Hydraulic utilities

This tutorial covers two utility modules:

``compare_series`` — model evaluation metrics (NSE, KGE, RMSE, …)
``friction_law`` — pipe/channel friction coefficients (Colebrook, Barr-Bathurst)

Part 1 — compare_series: model evaluation metrics

Compare observed vs. simulated time series using standard hydrological metrics.

[1]:

import numpy as np
from wolfhece.compare_series import (
    Nash_Sutcliffe_efficiency,
    Kling_Gupta_efficiency,
    Root_Mean_Square_Error,
    Mean_Absolute_Error,
    Pearson_Correlation_Coefficient,
)

[2]:

# Synthetic example: observed vs. simulated discharge
np.random.seed(42)
t = np.linspace(0, 10, 200)
observed  = 5.0 + 3.0 * np.sin(t) + np.random.normal(0, 0.3, len(t))
simulated = 5.1 + 2.9 * np.sin(t + 0.1)

nse  = Nash_Sutcliffe_efficiency(observed, simulated)
kge  = Kling_Gupta_efficiency(observed, simulated)
rmse = Root_Mean_Square_Error(observed, simulated)
mae  = Mean_Absolute_Error(observed, simulated)
r    = Pearson_Correlation_Coefficient(observed, simulated)
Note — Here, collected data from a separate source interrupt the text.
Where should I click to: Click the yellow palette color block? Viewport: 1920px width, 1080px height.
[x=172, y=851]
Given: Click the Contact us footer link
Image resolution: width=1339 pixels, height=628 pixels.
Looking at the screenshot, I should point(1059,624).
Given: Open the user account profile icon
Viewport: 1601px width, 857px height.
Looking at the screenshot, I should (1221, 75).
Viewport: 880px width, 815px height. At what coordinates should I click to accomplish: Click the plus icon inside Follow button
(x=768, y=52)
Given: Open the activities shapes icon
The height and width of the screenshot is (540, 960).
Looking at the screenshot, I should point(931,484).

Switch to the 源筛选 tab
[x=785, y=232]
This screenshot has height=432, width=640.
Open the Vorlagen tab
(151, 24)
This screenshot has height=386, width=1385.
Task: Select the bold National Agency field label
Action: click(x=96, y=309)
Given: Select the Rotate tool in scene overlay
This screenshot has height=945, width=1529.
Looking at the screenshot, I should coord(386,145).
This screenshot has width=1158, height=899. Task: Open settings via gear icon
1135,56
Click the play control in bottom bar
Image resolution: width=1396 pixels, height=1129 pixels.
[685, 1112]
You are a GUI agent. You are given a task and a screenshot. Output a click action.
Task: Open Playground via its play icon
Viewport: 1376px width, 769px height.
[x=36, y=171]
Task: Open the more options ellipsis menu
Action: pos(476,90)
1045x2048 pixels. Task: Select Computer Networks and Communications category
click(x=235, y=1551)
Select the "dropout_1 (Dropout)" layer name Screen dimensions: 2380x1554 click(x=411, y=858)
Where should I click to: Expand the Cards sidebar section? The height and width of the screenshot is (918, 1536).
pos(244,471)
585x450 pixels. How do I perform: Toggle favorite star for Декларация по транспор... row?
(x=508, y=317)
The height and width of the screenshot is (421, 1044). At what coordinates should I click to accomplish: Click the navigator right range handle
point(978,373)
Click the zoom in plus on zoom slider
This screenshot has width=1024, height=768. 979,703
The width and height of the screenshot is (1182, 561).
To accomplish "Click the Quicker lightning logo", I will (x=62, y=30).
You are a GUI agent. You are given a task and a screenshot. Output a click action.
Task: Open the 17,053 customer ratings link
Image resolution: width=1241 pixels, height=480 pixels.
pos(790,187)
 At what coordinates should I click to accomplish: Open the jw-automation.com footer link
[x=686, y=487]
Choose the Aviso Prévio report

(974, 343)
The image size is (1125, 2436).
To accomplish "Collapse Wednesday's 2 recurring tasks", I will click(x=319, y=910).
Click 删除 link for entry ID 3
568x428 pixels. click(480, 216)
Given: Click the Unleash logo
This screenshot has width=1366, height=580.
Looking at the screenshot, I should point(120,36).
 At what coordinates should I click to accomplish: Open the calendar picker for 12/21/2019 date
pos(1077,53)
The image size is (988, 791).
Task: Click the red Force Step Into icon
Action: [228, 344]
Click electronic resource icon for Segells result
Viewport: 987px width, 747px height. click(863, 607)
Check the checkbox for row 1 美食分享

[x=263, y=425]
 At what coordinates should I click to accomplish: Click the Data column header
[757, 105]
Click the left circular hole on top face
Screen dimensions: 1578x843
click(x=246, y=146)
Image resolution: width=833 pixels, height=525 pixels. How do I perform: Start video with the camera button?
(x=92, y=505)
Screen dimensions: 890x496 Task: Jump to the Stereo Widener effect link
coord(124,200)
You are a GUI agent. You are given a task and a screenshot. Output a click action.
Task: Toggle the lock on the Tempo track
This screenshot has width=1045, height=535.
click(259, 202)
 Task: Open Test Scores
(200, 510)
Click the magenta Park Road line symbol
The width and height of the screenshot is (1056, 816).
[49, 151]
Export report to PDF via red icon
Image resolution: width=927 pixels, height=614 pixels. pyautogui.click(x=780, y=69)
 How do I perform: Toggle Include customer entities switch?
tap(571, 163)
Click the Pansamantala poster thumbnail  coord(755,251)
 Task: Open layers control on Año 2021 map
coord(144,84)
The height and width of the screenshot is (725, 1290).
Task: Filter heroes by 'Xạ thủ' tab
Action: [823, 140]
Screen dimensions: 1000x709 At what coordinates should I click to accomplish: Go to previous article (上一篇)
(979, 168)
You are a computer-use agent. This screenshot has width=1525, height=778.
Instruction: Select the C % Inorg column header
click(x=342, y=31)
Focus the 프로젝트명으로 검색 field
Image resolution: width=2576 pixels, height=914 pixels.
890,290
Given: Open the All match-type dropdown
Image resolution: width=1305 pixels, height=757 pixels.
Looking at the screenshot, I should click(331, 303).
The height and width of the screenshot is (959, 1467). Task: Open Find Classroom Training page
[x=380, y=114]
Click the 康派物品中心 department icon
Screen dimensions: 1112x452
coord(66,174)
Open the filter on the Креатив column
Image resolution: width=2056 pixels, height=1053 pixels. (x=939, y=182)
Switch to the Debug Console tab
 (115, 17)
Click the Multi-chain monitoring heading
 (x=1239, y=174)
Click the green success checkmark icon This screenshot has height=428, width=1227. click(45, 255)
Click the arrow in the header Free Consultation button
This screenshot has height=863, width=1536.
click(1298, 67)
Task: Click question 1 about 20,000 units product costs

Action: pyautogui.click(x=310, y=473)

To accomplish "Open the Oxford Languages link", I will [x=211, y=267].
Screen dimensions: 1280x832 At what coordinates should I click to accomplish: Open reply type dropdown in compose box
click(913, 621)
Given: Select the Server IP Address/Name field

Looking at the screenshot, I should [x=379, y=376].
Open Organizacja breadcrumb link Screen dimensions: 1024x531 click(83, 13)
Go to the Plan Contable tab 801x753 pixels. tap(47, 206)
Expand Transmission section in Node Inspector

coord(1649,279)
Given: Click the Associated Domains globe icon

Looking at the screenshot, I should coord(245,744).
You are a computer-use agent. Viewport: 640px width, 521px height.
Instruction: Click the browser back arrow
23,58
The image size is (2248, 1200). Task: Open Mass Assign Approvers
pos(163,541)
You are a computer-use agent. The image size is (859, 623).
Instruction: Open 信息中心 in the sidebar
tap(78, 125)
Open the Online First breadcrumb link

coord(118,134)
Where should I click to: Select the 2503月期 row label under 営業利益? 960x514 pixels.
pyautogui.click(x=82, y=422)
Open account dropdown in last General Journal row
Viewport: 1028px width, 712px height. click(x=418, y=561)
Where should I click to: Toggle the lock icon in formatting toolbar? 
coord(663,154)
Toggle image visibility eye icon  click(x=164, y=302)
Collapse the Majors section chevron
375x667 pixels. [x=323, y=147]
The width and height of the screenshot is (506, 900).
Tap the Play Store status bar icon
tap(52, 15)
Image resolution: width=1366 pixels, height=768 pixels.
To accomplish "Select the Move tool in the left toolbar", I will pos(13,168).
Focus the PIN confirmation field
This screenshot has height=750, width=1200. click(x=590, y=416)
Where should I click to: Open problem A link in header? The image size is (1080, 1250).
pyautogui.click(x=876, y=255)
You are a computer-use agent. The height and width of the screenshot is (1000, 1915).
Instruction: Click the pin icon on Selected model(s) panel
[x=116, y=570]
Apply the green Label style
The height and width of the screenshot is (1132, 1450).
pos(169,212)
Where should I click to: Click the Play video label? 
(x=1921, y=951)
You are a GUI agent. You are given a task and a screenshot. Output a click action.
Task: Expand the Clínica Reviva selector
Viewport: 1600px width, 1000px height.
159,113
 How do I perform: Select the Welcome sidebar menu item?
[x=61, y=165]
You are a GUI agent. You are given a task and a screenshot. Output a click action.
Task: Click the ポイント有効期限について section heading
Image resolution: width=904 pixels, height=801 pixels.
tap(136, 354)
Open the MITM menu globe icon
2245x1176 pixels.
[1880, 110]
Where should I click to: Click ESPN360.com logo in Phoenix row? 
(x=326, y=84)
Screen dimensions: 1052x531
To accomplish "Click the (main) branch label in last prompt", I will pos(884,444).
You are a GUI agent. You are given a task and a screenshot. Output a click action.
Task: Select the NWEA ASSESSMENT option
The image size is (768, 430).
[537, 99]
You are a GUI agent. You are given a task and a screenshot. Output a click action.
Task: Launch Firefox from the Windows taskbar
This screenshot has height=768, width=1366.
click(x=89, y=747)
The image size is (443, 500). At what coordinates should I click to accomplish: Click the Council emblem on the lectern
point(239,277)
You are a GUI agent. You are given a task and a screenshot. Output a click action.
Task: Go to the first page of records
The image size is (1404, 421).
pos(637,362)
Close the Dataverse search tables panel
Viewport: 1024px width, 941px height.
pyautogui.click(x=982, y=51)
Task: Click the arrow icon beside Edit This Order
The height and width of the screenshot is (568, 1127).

print(f"NSE  = {nse:.4f}  (1 = perfect)")
print(f"KGE  = {kge:.4f}  (1 = perfect)")
print(f"RMSE = {rmse:.4f}")
print(f"MAE  = {mae:.4f}")
print(f"r    = {r:.4f}")

NSE  = 0.9671  (1 = perfect)
KGE  = 0.9609  (1 = perfect)
RMSE = 0.3644
MAE  = 0.2981
r    = 0.9843

[3]:

import matplotlib.pyplot as plt

fig, ax = plt.subplots(figsize=(8, 3))
ax.plot(t, observed, 'k.', ms=2, label='Observed')
ax.plot(t, simulated, 'r-', label='Simulated')
ax.set_xlabel('Time'); ax.set_ylabel('Q [m³/s]')
ax.set_title(f'NSE={nse:.3f}, KGE={kge:.3f}')
ax.legend()
plt.tight_layout(); plt.show()

../_images/tutorials_hydraulic_utilities_4_0.png

Available metrics

Function	Metric
`Nash_Sutcliffe_efficiency`	NSE
`Kling_Gupta_efficiency`	KGE
`modified_Kling_Gupta_efficiency`	KGE’ (CV-based)
`Root_Mean_Square_Error`	RMSE
`Mean_Absolute_Error`	MAE
`Mean_Absolute_Percentage_Error`	MAPE
`Pearson_Correlation_Coefficient`	Pearson r
`Spearman_Rank_Correlation_Coefficient`	Spearman ρ
`Dynamic_Time_Warping_distance`	DTW distance
`normalize_series`	Normalize to [0,1]

Part 2 — friction_law: hydraulic friction coefficients

Numba-accelerated friction factor computations for pipe/channel flows.

[4]:

from wolfhece.friction_law import f_colebrook, f_barr_bathurst

[5]:

# Friction factor for a smooth pipe
k_sur_D = 0.001   # relative roughness k/D
Re = 1e5           # Reynolds number

f_cole = f_colebrook(k_sur_D, Re)
f_barr = f_barr_bathurst(k_sur_D, Re)

print(f"Colebrook      : f = {f_cole:.6f}")
print(f"Barr-Bathurst  : f = {f_barr:.6f}")

Colebrook      : f = 0.022175
Barr-Bathurst  : f = 0.022184

[6]:

# Moody diagram: f vs. Re for various roughness values
Re_values = np.logspace(3.5, 7, 200)
roughness = [0.0001, 0.001, 0.01, 0.05]

fig, ax = plt.subplots(figsize=(8, 5))
for k_D in roughness:
    f_vals = [f_colebrook(k_D, Re) for Re in Re_values]
    ax.loglog(Re_values, f_vals, label=f'k/D = {k_D}')

ax.set_xlabel('Reynolds number')
ax.set_ylabel('Friction factor f')
ax.set_title('Moody diagram (Colebrook)')
ax.legend()
ax.grid(True, which='both', alpha=0.3)
plt.tight_layout(); plt.show()

../_images/tutorials_hydraulic_utilities_9_0.png

Available functions

Function	Description
`f_colebrook(k/D, Re)`	Colebrook with laminar/turbulent transitions
`f_colebrook_pure(k/D, Re)`	Pure iterative Colebrook (turbulent only)
`f_barr_bathurst(k/D, Re)`	Barr-Bathurst approximation

Note: For open-channel flow, use \(Re' = 4 \cdot Re\) (hydraulic radius convention).